#### [TO DO]
In the text on robots directives below, rewrite the paragraph beginning "You added <meta name="robots"" as a shorter bulleted list that keeps its main facts.

Published: May 19, 2026 Updated: Jun 21, 2026 Author: AI Productivity Guide Team 🌐 查看中文版本

Fastest fix: run curl -sI https://yourdomain.com/path | grep -i x-robots on the affected URL. If an X-Robots-Tag: noindex header is present, that header is overriding your meta tag — Google takes the most restrictive value across both signals, so a header noindex beats a meta index every time. Strip the stray header at whatever layer injects it, then re-crawl. If there is no header, jump to Case 5 (robots.txt is blocking the page).

You added <meta name="robots" content="noindex"> to a staging page and a week later the production version is missing from Google. Or the opposite: you noindexed a thank-you page in the meta tag, but it still ranks. In both cases the meta is only half the story — Google reads two channels for robots directives, and they don’t have to agree. The HTTP response header X-Robots-Tag is the other channel, and when the two disagree Google does not pick one source as authoritative. As Google’s robots meta tag spec puts it: “In the case of conflicting robots rules, the more restrictive rule applies.” So it combines the two channels and takes the most restrictive value per directive.

#### [Records from a pointing dataset]
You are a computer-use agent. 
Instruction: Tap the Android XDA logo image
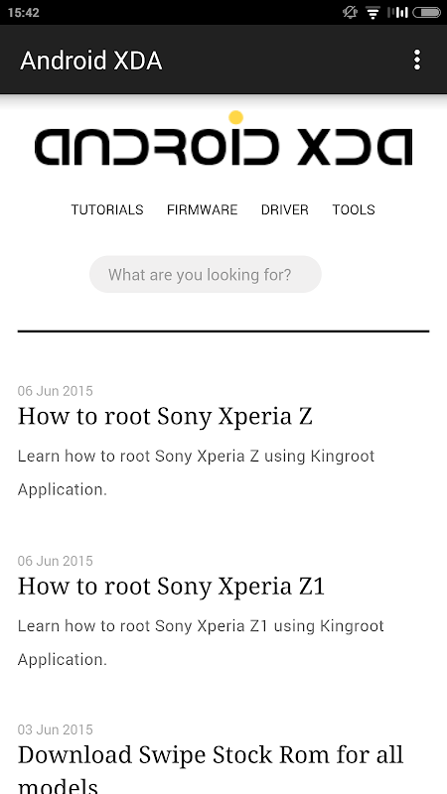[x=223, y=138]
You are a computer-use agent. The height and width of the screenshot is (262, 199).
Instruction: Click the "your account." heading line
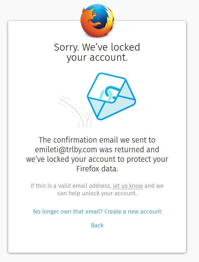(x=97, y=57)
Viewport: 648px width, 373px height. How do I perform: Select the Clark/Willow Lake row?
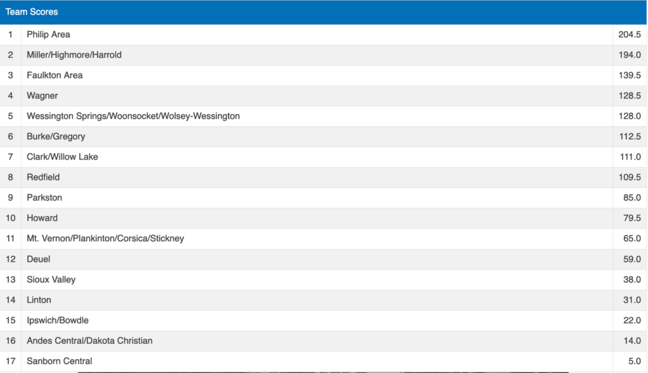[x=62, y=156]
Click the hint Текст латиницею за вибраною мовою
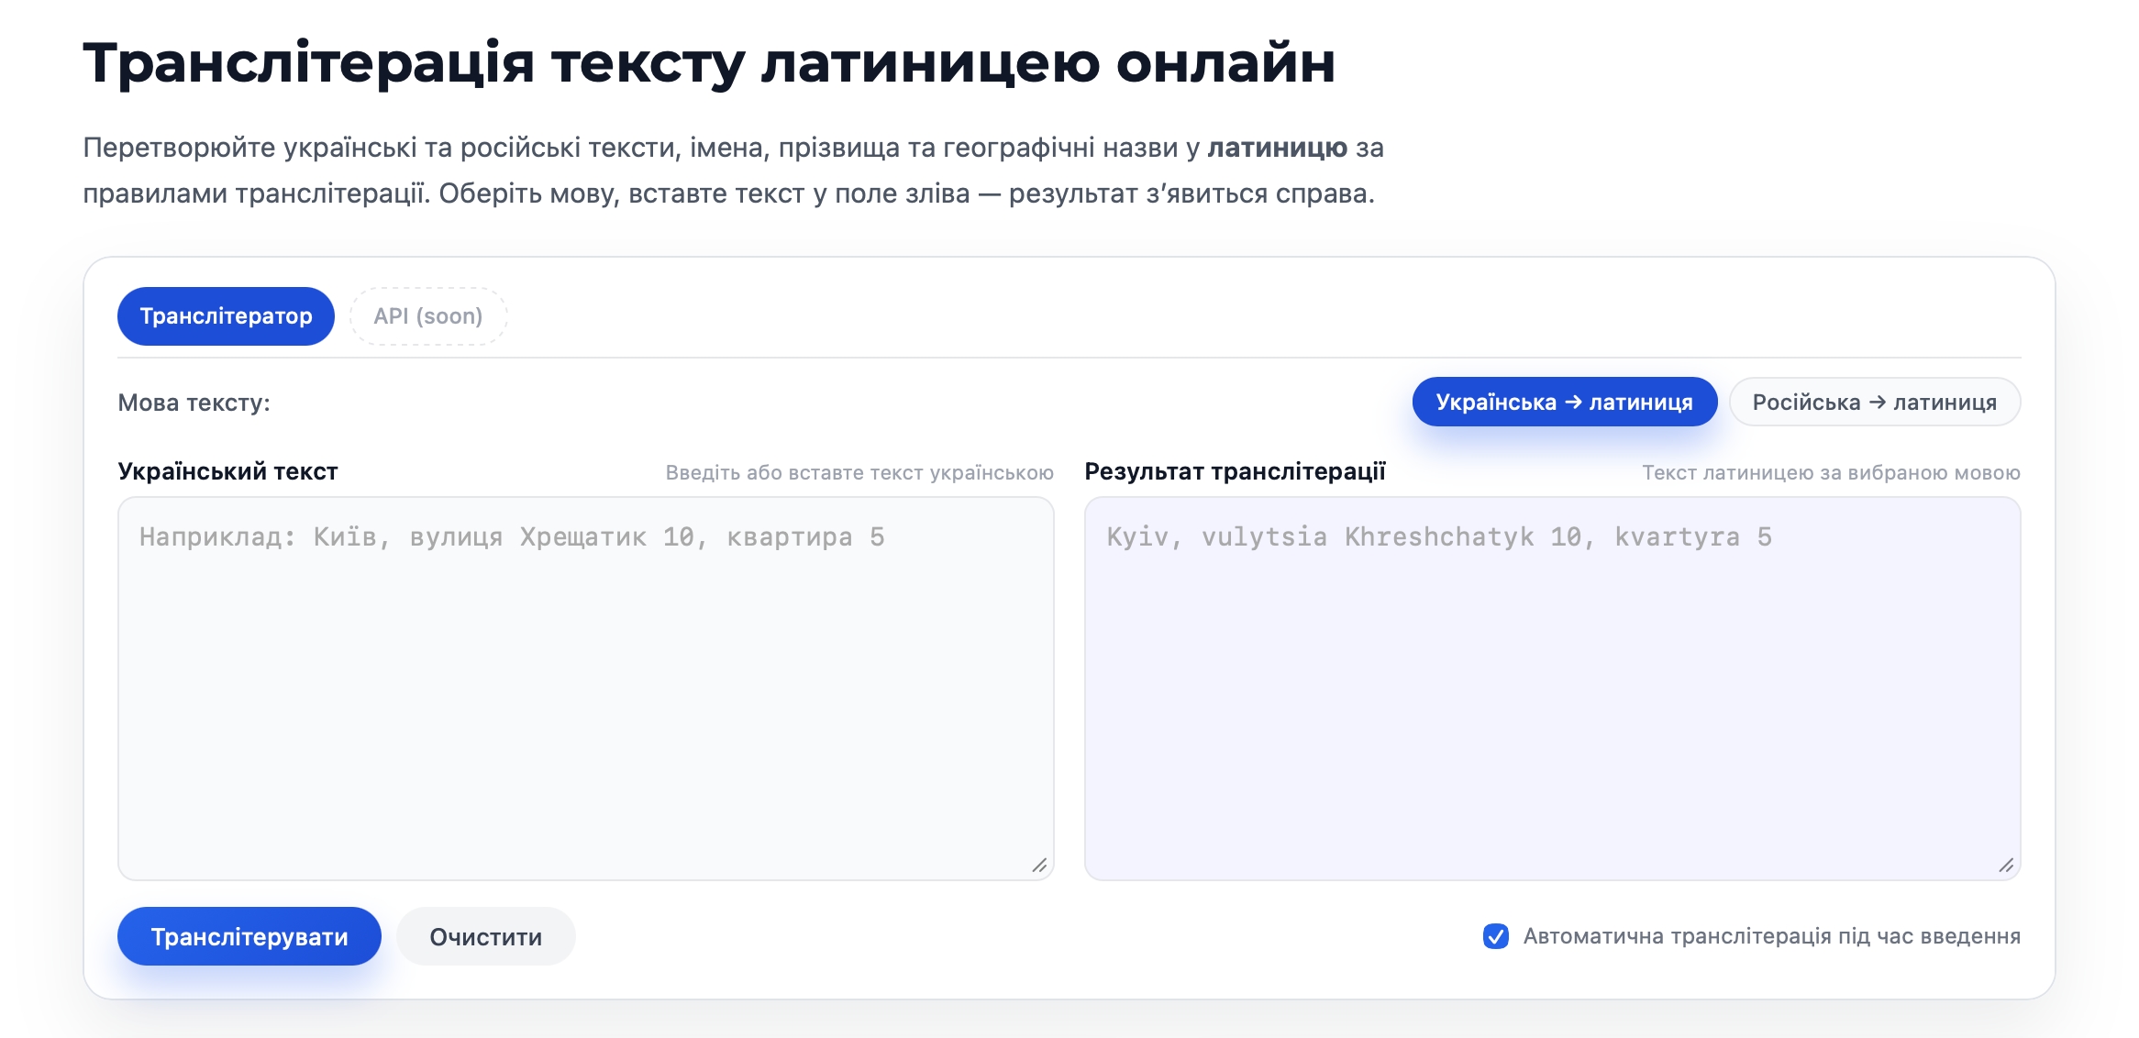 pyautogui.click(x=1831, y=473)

--

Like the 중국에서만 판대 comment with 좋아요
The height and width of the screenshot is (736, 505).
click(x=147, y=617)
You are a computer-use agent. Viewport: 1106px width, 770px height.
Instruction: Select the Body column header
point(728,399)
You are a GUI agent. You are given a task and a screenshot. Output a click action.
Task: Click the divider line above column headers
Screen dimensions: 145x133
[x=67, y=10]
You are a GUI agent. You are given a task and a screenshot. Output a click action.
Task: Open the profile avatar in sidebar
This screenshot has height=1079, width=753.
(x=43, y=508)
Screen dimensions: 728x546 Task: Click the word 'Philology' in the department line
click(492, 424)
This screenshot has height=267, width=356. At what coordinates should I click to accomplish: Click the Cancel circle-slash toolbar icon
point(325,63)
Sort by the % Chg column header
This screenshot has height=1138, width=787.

#### [WRITTEN ANSWER]
- A noindex meta tag added to a staging page can leave the production version missing from Google, and a noindexed thank-you page can still rank.
- The meta tag is only one of two channels Google reads for robots directives. The other is the HTTP response header X-Robots-Tag, and the two do not have to agree.
- When they disagree, Google does not treat either source as authoritative.
- Google's robots meta tag spec states that with conflicting robots rules, the more restrictive rule applies.
- Google therefore combines both channels and takes the most restrictive value for each directive.